>> begin PASSAGE PROVIDED

UNITED STATES of America, Appellee,
v.
Paul A. CLOSKEY, Appellant.

No. 13033.

United States Court of Appeals Fourth Circuit.

Submitted June 10, 1969.

Decided June 19, 1969.

A. Andrew Giangreco, Alexandria, Va. (court-appointed counsel), on brief for appellant.

Brian P. Gettings, U. S. Atty., and C. P. Montgomery, Jr., Asst. U. S. Atty., on brief for appellee.

Before BOREMAN, BRYAN and CRAVEN, Circuit Judges.

PER CURIAM:

1

Paul A. Closkey, appellant, was indicted pursuant to the Federal Assimilative Crimes Act, 18 U.S.C. § 13, for willfully and knowingly failing, after coming into possession of a motor vehicle as a bailee,1 to return the vehicle in accordance with the bailment agreement in violation of Va.Code § 18.1-163. Closkey was found guilty by the judge without a jury and sentenced to a term of imprisonment.

2

Upon appeal Closkey claims (1) that he was improperly convicted of the crime of larceny in that it was not alleged or proven that the original taking of the vehicle was trespassory and (2) that there was otherwise insufficient evidence as a matter of law to support his conviction.

3

Closkey's claims are without merit. He was not indicted and tried for the common-law offense of larceny, but rather for the statutory crime of "larceny after bailment,"2 which does not require a trespassory taking of the personal property of another. The record amply supports the judgment below.

4

Affirmed.

Notes:

1

Closkey's possession of the motor vehicle involved was acquired through a bailment agreement with the Hertz Corporation at the Washington National Airport, an area within federal jurisdiction

2

Va.Code, § 18.1-163Failure to return such animal, aircraft, vehicle or boat. — If any person comes into the possession as bailee of any animal, aircraft, vehicle, boat or vessel, and fails to return the same to the bailor, in accordance with the bailment agreement, he shall be deemed guilty of larceny thereof and receive the same punishment, according to the value of the thing stolen, prescribed for the punishment of the larceny of goods and chattels. The failure to return to the bailor such animal, aircraft, vehicle, boat or vessel, within five days from the time the bailee has agreed in writing to return the same shall be prima facie evidence of larceny by such bailee of such animal, aircraft, vehicle, boat or vessel. (Code 1950, § 18-220; 1960, c. 358).

>> end PASSAGE PROVIDED
>> begin MATERIAL SHOWN

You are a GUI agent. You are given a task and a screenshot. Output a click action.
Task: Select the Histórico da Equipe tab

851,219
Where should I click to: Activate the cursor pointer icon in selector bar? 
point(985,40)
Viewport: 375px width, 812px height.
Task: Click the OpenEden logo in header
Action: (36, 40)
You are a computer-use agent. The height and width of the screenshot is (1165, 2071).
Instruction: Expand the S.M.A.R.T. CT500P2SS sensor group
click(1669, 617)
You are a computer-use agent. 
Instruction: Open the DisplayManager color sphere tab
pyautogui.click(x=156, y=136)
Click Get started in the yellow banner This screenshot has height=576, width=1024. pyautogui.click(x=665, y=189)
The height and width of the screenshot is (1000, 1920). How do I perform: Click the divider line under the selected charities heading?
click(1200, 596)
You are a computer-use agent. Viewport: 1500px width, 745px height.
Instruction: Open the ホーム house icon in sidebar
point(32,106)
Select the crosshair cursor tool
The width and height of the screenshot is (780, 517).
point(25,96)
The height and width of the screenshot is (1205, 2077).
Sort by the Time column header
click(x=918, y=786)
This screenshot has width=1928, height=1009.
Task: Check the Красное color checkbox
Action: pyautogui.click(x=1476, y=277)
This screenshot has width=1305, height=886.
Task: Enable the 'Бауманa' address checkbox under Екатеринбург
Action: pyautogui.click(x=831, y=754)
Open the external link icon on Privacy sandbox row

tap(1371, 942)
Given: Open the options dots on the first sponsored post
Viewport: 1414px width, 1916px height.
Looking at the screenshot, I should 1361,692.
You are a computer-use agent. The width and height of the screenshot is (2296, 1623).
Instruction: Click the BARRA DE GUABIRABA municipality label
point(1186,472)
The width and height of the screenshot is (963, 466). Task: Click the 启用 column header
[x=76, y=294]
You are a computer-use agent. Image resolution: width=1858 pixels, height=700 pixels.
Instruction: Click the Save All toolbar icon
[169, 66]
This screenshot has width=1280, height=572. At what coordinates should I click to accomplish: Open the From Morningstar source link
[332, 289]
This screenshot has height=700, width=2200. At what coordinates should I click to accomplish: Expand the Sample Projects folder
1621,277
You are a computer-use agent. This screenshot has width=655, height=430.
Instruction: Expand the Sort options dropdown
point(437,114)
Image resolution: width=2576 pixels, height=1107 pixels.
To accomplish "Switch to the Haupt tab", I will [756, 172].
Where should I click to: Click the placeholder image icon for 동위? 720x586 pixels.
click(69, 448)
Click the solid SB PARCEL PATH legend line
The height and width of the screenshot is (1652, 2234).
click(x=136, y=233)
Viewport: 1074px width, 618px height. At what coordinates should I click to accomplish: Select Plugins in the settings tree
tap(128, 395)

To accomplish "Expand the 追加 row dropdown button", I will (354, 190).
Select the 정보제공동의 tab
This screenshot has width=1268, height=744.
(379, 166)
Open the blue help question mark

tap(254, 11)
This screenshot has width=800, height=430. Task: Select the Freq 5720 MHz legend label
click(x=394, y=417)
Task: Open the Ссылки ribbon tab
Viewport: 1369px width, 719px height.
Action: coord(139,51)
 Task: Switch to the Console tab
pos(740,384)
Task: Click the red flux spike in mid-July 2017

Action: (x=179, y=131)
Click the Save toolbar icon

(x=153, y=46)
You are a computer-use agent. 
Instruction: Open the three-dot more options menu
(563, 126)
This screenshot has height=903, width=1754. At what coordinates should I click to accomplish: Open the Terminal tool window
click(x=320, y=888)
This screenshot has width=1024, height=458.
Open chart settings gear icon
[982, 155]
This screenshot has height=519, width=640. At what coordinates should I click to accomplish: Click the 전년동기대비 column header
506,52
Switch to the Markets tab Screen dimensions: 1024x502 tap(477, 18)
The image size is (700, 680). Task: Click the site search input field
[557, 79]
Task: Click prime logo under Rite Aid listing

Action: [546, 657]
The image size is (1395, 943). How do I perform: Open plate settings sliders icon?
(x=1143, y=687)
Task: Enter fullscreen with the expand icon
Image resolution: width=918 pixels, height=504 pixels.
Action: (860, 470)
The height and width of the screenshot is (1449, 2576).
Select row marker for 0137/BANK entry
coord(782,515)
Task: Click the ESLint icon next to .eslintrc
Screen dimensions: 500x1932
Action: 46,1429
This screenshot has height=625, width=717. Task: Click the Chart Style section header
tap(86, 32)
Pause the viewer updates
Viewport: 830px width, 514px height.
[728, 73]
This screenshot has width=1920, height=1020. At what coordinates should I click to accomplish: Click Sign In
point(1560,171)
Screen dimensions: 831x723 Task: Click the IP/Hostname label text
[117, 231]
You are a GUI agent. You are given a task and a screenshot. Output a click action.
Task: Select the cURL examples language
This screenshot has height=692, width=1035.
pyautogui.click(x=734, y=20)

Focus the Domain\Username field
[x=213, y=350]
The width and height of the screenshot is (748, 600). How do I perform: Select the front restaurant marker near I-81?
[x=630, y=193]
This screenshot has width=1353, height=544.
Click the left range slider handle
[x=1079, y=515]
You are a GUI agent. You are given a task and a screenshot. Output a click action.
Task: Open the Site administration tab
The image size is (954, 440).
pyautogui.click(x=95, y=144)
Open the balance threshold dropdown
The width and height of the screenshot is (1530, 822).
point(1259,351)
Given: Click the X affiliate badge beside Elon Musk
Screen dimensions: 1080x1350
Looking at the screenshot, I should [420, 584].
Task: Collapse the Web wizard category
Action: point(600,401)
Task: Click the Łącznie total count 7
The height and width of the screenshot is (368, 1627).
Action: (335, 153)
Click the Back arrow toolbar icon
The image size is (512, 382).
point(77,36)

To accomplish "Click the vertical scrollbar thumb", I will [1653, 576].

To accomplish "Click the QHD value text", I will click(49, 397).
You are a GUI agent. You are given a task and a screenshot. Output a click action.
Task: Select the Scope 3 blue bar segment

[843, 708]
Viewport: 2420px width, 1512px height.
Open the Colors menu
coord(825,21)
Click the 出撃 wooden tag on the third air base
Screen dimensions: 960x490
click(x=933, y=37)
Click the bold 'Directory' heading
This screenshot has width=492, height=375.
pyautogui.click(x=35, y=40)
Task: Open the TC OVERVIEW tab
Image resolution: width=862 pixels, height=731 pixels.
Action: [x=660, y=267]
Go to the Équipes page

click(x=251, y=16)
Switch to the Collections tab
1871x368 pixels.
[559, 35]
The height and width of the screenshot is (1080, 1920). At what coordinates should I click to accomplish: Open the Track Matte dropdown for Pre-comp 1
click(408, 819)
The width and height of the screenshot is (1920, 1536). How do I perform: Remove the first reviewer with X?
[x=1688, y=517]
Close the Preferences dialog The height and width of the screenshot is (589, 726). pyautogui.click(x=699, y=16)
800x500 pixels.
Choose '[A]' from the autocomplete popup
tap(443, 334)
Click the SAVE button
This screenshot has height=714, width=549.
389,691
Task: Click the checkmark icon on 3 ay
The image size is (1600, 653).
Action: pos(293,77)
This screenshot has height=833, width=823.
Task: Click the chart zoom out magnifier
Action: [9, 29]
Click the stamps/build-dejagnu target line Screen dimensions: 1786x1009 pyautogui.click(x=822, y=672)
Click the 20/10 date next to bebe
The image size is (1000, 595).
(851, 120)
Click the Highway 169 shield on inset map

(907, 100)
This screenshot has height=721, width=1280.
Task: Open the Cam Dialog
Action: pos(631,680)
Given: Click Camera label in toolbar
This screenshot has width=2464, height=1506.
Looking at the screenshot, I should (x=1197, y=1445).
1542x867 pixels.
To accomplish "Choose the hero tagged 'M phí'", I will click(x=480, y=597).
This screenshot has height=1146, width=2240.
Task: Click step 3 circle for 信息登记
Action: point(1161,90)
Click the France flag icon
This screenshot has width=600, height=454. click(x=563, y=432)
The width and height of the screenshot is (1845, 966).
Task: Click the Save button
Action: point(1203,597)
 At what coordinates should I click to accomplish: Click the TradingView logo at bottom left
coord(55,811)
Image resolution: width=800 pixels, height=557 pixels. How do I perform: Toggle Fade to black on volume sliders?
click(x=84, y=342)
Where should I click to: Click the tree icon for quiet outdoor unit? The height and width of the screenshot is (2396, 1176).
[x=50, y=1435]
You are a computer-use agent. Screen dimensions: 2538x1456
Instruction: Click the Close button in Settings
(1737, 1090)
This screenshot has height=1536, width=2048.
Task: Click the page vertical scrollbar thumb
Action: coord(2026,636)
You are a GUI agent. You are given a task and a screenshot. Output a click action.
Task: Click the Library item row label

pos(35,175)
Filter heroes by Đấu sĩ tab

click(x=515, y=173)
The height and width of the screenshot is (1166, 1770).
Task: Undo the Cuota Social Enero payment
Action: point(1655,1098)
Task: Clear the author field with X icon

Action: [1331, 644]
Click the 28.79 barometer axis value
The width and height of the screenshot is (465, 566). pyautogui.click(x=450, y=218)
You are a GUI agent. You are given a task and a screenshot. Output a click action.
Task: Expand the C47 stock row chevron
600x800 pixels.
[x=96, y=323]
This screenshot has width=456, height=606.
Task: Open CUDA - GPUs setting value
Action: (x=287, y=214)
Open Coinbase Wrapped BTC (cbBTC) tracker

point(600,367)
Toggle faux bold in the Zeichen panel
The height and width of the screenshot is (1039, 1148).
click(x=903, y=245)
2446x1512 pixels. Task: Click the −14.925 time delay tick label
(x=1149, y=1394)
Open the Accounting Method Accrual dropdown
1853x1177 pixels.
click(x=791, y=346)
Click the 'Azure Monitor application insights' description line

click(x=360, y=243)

>> end MATERIAL SHOWN

- **AIM**:
Answer these from the court opinion above:
1. What company was Closkey's bailment agreement for the motor vehicle with?
2. On what date was the case decided?
3. Under the quoted Virginia statute, failing to return the vehicle within how many days of a written agreement to return it counts as prima facie evidence of larceny?

- **SOLUTION**:
1. The Hertz Corporation
2. June 19, 1969
3. Five days